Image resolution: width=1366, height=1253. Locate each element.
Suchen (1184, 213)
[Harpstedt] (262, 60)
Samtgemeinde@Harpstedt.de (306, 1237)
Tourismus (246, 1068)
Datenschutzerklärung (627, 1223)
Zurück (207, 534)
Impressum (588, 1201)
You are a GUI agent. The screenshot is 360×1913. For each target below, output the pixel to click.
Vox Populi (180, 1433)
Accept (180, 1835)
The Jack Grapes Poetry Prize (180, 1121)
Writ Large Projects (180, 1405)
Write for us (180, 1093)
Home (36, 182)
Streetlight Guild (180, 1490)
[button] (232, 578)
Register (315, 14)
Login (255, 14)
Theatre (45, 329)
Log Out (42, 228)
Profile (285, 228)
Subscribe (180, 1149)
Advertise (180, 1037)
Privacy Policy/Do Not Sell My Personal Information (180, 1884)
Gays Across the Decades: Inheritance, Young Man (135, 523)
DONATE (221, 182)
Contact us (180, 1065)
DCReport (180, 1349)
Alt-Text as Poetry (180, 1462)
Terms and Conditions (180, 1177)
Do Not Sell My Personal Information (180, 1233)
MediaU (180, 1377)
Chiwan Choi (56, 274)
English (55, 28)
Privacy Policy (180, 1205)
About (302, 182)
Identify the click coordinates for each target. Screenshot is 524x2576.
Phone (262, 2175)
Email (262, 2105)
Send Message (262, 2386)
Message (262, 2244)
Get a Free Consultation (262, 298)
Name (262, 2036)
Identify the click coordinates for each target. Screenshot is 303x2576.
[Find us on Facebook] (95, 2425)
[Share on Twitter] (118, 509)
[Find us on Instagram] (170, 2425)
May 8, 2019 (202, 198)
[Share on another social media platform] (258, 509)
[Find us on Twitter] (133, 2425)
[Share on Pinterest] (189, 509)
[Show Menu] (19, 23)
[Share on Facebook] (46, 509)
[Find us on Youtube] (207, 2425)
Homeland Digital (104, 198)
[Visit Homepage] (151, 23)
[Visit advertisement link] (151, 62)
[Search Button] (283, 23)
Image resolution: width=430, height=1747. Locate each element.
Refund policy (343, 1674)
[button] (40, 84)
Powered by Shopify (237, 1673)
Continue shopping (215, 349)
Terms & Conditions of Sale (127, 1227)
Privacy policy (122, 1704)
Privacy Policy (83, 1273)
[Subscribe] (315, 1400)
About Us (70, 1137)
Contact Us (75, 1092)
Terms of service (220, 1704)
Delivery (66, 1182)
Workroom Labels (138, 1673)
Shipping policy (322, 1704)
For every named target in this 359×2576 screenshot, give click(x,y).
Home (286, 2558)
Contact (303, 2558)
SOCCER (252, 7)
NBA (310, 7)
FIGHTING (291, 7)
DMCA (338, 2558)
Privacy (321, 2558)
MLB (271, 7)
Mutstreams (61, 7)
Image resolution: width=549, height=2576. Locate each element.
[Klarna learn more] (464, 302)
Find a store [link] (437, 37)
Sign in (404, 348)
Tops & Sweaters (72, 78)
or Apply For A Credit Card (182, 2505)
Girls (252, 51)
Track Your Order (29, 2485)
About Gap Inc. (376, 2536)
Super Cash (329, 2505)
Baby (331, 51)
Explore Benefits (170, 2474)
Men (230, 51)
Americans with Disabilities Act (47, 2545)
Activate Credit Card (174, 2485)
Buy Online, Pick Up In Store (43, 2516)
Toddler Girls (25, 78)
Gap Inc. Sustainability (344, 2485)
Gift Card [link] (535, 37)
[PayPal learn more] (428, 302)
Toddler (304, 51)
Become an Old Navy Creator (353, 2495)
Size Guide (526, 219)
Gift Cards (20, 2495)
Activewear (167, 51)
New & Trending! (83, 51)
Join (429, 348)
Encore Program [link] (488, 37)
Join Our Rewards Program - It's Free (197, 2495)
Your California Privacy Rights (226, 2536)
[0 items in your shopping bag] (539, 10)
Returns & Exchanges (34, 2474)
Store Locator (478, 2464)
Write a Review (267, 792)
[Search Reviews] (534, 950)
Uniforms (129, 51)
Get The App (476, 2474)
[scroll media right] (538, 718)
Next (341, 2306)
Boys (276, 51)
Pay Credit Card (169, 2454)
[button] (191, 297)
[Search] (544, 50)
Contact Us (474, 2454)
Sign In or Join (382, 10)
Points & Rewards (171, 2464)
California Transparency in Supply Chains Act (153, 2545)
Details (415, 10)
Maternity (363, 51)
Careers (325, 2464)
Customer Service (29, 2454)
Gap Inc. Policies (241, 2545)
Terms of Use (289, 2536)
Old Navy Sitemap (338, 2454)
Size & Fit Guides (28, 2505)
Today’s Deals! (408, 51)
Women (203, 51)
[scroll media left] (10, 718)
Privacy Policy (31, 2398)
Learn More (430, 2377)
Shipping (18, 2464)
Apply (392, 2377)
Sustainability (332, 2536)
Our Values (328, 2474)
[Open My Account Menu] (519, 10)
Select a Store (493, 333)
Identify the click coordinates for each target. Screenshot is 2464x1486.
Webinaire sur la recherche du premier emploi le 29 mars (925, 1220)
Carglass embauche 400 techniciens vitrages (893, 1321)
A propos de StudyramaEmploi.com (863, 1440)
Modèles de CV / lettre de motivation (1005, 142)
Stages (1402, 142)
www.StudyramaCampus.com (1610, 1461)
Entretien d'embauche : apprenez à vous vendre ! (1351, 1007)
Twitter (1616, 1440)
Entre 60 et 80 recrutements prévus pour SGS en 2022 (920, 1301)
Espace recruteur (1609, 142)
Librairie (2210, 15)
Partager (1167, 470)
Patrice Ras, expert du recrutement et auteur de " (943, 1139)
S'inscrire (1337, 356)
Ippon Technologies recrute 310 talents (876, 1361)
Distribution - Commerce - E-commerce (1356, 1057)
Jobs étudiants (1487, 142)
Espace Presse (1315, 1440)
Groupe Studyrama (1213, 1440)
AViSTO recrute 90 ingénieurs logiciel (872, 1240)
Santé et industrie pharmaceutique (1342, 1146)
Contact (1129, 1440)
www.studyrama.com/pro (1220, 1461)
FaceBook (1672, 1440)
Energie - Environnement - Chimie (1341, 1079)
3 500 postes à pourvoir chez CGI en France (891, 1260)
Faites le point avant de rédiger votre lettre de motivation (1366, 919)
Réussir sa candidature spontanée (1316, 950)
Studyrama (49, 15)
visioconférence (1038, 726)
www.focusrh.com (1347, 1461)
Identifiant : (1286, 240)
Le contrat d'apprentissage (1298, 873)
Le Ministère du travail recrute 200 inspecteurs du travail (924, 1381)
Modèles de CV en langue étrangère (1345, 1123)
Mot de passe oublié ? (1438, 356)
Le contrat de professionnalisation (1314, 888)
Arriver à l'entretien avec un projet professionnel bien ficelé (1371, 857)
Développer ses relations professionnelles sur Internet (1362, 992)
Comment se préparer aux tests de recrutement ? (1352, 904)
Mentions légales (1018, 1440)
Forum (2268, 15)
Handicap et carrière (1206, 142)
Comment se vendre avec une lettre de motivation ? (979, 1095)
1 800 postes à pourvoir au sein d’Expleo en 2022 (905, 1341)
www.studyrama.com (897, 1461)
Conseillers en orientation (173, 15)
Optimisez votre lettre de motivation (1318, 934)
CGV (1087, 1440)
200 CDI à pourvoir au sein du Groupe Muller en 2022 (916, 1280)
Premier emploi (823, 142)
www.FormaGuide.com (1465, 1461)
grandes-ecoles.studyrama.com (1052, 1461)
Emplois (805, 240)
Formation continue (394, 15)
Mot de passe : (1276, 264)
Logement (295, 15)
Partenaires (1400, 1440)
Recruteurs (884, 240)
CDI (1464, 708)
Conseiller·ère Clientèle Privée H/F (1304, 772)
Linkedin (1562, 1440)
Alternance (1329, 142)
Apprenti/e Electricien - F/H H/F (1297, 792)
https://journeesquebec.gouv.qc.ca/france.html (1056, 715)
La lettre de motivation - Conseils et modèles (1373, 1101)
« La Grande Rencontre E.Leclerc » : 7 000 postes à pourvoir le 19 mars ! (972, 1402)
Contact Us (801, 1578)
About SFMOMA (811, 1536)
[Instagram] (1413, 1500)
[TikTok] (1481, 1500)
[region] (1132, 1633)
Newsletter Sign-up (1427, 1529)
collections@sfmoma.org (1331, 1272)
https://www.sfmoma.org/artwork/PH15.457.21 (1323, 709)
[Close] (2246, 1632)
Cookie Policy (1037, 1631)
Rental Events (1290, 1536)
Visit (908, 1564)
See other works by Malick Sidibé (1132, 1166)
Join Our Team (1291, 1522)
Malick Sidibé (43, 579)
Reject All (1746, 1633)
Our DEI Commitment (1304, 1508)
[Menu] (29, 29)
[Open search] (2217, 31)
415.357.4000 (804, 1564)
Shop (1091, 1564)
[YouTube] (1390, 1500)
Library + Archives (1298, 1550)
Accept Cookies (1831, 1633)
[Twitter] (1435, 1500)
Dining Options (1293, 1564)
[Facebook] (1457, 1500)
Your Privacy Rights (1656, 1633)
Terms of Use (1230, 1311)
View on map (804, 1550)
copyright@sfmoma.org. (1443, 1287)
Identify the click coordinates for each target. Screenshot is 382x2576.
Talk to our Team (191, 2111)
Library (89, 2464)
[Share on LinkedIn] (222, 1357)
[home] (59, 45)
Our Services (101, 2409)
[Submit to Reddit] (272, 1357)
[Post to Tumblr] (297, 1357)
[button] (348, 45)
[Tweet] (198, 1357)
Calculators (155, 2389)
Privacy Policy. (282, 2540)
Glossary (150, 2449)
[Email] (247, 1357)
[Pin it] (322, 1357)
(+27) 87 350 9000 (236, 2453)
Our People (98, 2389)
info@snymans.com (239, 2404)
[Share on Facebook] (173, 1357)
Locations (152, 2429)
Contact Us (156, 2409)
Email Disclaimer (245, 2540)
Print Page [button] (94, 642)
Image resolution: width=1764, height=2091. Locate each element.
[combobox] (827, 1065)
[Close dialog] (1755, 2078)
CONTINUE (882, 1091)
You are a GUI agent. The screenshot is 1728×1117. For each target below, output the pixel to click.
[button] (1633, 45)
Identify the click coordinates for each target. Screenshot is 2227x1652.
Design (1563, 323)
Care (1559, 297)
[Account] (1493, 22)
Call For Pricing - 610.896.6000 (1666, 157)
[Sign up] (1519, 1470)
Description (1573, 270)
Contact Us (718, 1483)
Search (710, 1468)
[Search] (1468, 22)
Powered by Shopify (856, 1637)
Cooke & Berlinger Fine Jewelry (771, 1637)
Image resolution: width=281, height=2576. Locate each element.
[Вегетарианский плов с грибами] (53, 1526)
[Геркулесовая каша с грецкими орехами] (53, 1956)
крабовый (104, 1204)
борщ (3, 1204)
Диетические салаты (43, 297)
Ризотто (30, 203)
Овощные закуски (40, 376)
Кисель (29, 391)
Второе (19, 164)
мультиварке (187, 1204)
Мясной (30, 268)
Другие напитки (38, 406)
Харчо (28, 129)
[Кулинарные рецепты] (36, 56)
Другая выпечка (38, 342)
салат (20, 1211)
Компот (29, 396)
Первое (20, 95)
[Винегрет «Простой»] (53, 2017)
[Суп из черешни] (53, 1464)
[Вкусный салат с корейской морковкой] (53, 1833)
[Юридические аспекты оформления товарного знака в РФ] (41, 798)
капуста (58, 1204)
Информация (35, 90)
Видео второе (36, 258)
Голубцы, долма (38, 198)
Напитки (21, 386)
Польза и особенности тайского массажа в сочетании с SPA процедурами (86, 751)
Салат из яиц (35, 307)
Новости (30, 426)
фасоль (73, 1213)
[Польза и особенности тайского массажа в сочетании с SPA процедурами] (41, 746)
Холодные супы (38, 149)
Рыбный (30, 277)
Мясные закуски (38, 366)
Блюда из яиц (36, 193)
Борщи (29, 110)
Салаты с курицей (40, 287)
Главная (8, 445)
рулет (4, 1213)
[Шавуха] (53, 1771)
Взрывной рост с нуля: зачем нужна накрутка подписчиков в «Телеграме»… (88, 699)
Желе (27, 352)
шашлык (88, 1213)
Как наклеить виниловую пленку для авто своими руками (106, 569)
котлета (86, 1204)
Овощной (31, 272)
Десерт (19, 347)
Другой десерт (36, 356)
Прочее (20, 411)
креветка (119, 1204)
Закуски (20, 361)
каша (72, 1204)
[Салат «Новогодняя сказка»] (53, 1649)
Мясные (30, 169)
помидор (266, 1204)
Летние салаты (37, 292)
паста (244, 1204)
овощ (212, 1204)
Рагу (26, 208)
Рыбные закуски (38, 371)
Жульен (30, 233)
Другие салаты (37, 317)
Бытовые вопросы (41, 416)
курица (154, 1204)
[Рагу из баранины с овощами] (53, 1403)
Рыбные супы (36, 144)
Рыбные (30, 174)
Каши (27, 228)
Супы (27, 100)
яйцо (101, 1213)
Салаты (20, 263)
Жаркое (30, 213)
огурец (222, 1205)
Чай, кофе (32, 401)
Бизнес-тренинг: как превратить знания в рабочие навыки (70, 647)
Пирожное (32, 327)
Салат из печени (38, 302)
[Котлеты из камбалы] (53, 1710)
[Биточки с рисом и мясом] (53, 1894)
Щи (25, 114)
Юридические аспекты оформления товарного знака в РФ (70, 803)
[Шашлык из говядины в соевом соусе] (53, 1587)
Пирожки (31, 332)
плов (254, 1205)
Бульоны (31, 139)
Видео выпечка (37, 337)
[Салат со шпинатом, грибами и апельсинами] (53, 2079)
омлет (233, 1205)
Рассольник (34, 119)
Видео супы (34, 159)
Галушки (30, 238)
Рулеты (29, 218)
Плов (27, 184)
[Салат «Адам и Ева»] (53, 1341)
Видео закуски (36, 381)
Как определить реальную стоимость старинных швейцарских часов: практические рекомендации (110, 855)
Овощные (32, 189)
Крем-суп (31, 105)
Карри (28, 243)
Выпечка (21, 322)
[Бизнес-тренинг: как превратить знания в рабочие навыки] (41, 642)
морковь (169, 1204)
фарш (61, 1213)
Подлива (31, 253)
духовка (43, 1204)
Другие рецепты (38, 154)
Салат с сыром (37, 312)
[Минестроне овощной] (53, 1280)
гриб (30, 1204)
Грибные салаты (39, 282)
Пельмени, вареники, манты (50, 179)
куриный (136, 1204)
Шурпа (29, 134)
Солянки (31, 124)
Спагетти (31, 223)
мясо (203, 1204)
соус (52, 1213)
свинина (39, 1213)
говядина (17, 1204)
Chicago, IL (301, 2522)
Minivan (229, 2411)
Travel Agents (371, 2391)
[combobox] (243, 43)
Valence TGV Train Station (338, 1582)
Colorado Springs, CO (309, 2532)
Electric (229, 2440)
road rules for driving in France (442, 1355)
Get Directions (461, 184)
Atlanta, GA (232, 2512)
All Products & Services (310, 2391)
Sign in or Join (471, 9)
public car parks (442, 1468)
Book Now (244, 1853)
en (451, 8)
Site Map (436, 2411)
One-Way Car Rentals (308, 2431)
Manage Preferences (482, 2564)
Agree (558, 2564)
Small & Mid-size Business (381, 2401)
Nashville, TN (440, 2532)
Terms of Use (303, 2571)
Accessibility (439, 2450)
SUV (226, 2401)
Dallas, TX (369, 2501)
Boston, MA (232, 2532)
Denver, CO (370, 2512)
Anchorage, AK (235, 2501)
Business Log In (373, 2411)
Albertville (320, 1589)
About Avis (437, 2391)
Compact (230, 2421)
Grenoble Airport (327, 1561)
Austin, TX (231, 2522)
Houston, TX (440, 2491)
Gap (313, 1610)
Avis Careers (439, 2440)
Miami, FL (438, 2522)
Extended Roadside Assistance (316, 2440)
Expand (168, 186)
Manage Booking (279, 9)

- - -

• Task statement
Only the lines from the beginning of the entries through the line bearing "Send Message (262, 2386)" should be returned, each exactly as written.

• Task response
Image resolution: width=1366, height=1253. Locate each element.
Suchen (1184, 213)
[Harpstedt] (262, 60)
Samtgemeinde@Harpstedt.de (306, 1237)
Tourismus (246, 1068)
Datenschutzerklärung (627, 1223)
Zurück (207, 534)
Impressum (588, 1201)
You are a GUI agent. The screenshot is 360×1913. For each target below, output the pixel to click.
Vox Populi (180, 1433)
Accept (180, 1835)
The Jack Grapes Poetry Prize (180, 1121)
Writ Large Projects (180, 1405)
Write for us (180, 1093)
Home (36, 182)
Streetlight Guild (180, 1490)
[button] (232, 578)
Register (315, 14)
Login (255, 14)
Theatre (45, 329)
Log Out (42, 228)
Profile (285, 228)
Subscribe (180, 1149)
Advertise (180, 1037)
Privacy Policy/Do Not Sell My Personal Information (180, 1884)
Gays Across the Decades: Inheritance, Young Man (135, 523)
DONATE (221, 182)
Contact us (180, 1065)
DCReport (180, 1349)
Alt-Text as Poetry (180, 1462)
Terms and Conditions (180, 1177)
Do Not Sell My Personal Information (180, 1233)
MediaU (180, 1377)
Chiwan Choi (56, 274)
English (55, 28)
Privacy Policy (180, 1205)
About (302, 182)
Identify the click coordinates for each target. Screenshot is 524x2576.
Phone (262, 2175)
Email (262, 2105)
Send Message (262, 2386)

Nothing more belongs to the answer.